Each of these files has its own function:
MyISAM data storage engine, index and data storage structure
When the MyISAM storage engine stores the index, it The data is stored separately, and the indexed B Tree ultimately points to the physical address where the data exists, not the specific data. Then find the specific data in the data file (*.MYD) according to the physical address.

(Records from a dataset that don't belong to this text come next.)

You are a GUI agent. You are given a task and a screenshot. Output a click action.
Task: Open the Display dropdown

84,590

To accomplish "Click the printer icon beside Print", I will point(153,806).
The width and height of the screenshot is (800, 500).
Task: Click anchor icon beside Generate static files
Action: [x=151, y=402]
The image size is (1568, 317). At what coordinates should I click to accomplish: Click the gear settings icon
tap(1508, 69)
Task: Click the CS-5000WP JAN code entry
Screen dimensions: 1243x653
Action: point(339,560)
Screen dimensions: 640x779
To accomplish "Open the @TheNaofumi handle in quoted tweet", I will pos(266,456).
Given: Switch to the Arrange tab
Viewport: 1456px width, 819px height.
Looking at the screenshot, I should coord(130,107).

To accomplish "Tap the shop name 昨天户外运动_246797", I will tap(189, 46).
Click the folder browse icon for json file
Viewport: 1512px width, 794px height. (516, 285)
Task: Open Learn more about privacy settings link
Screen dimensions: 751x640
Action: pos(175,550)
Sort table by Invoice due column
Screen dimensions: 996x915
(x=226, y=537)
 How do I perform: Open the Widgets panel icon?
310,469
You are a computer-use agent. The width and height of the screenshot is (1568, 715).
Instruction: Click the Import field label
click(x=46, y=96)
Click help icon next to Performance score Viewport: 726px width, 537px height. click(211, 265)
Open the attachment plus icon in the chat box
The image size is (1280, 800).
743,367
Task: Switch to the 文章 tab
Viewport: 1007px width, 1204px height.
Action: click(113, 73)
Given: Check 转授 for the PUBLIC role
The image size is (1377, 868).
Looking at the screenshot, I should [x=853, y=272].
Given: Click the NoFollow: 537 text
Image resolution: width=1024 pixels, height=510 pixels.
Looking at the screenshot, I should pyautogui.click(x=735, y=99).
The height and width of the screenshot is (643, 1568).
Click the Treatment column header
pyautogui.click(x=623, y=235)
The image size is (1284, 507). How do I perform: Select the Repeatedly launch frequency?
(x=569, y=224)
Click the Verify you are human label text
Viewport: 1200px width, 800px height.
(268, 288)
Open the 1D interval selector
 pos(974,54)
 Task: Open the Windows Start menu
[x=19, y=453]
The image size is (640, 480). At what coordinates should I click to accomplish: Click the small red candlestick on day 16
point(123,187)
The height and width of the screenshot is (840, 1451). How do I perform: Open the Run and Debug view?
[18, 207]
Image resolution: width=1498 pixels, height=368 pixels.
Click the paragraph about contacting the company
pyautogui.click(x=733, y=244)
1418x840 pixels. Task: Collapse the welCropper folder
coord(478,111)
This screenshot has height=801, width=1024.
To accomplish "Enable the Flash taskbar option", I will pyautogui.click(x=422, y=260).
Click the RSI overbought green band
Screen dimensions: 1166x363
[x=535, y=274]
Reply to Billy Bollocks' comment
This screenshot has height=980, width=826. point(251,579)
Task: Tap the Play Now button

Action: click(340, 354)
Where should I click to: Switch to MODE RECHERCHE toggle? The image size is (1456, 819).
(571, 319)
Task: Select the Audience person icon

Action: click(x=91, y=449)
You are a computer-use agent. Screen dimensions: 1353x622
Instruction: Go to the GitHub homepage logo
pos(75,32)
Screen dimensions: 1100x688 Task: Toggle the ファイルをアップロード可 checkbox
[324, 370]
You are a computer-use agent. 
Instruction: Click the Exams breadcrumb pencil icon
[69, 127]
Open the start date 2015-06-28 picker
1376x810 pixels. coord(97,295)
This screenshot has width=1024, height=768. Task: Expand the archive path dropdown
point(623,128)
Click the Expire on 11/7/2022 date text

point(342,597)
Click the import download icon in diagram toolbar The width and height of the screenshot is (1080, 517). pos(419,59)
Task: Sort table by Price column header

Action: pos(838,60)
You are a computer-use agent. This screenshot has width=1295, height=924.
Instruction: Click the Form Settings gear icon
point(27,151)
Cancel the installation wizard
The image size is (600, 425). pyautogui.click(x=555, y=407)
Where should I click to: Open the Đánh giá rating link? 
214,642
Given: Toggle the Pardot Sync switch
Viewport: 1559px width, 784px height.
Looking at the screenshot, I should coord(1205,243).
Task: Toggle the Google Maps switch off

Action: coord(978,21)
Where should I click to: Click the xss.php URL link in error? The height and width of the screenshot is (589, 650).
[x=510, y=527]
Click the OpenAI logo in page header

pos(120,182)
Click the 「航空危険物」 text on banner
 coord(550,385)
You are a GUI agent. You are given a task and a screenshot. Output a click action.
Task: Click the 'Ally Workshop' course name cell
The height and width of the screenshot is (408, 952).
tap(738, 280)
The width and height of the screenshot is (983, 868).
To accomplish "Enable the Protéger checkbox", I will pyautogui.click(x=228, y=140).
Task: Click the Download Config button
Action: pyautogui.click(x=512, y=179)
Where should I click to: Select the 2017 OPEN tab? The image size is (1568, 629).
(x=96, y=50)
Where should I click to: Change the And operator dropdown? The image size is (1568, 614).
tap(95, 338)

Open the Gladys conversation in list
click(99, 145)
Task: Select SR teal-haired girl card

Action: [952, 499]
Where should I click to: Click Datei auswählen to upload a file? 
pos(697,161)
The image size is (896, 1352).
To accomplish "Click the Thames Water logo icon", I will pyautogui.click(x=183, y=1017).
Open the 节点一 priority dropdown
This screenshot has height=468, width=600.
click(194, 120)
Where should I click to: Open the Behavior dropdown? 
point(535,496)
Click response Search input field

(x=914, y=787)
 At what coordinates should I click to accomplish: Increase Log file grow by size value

As shown in the figure below:
Then when there are multiple indexes, multiple indexes point to the same physical address.
As shown in the figure below:
Through this structure, we can see that the indexes of MyISAM's storage engine are all at the same level, and the primary key and non-primary key index structures and query methods are exactly the same.
InnoDB data storage engine, index and data storage structure
First of all, InnoDB’s index is divided into clustered index and non-clustered index. Clustered index saves key Words save data, keywords are saved on each branch node of B Tree, and data are saved on leaf nodes.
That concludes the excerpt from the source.